_Task to carry out_
What is needed is an exact copy of the entries below, with the pictures left out.

_Data entries_
:::

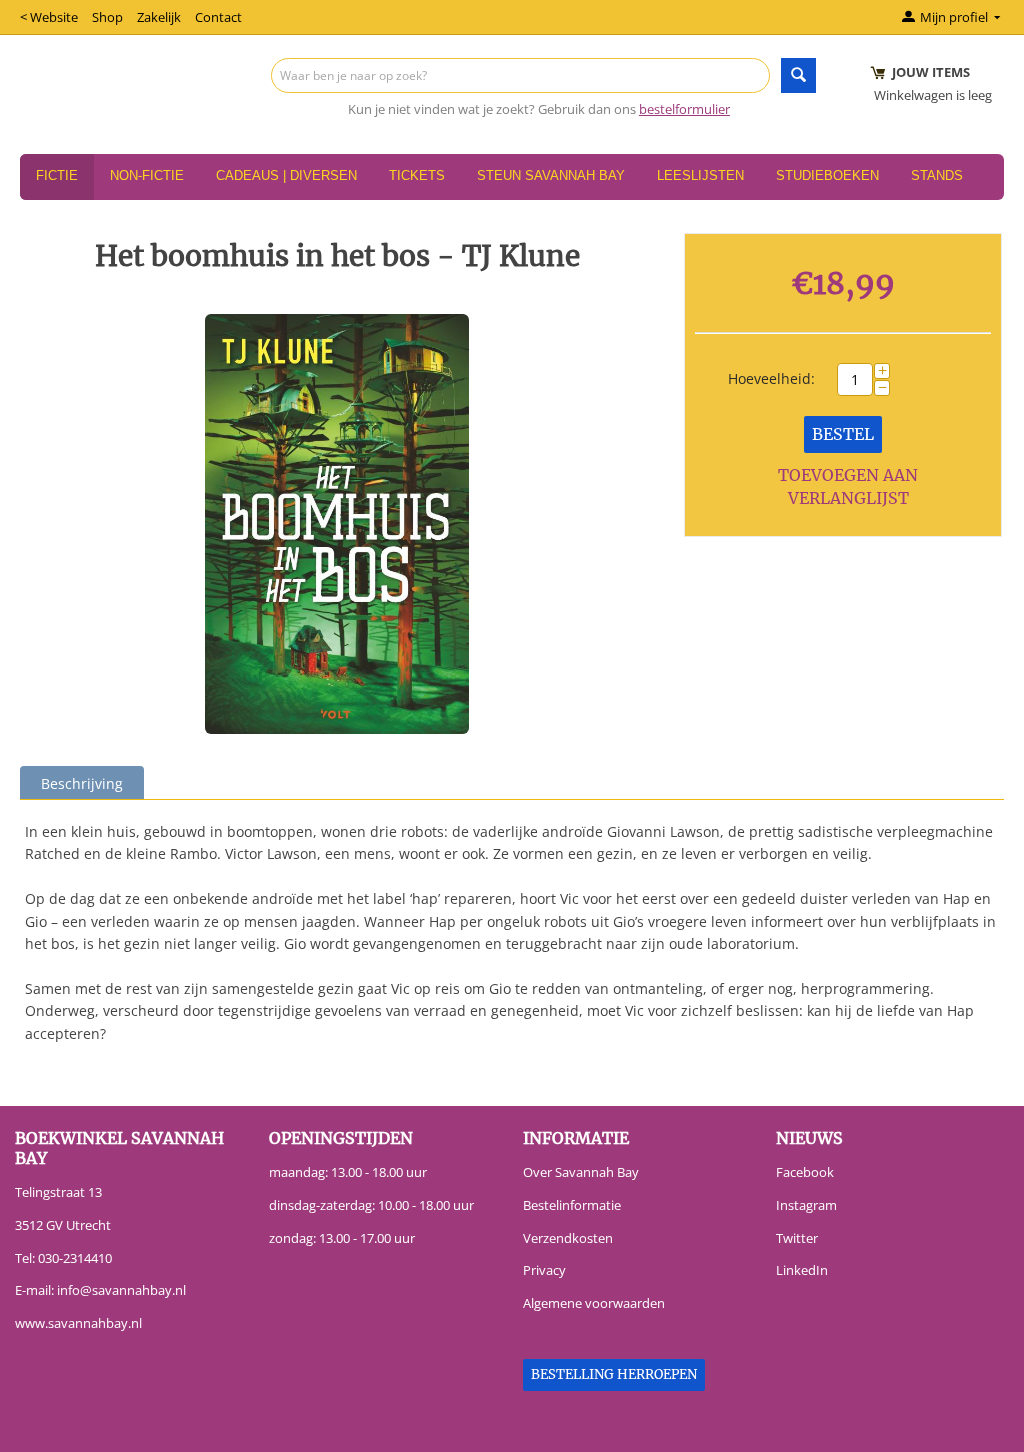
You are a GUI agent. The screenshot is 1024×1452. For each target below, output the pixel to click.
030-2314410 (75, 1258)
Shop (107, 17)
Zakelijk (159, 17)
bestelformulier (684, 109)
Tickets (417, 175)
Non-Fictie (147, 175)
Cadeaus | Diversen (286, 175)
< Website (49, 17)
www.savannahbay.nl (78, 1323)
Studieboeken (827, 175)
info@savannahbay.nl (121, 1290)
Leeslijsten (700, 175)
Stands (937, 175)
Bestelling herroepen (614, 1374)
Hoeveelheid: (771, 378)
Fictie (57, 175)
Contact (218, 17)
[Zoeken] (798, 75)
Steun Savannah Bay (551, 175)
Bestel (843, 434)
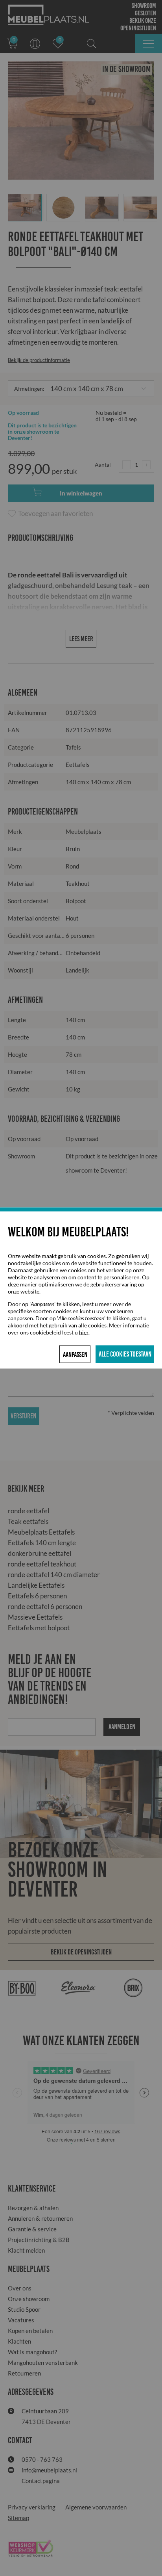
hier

:::

_Result for this task_
You are a GUI agent. The screenshot is 1024×1452. For each target below, output the pixel to click.
030-2314410 (75, 1258)
Shop (107, 17)
Zakelijk (159, 17)
bestelformulier (684, 109)
Tickets (417, 175)
Non-Fictie (147, 175)
Cadeaus | Diversen (286, 175)
< Website (49, 17)
www.savannahbay.nl (78, 1323)
Studieboeken (827, 175)
info@savannahbay.nl (121, 1290)
Leeslijsten (700, 175)
Stands (937, 175)
Bestelling herroepen (614, 1374)
Hoeveelheid: (771, 378)
Fictie (57, 175)
Contact (218, 17)
[Zoeken] (798, 75)
Steun Savannah Bay (551, 175)
Bestel (843, 434)
hier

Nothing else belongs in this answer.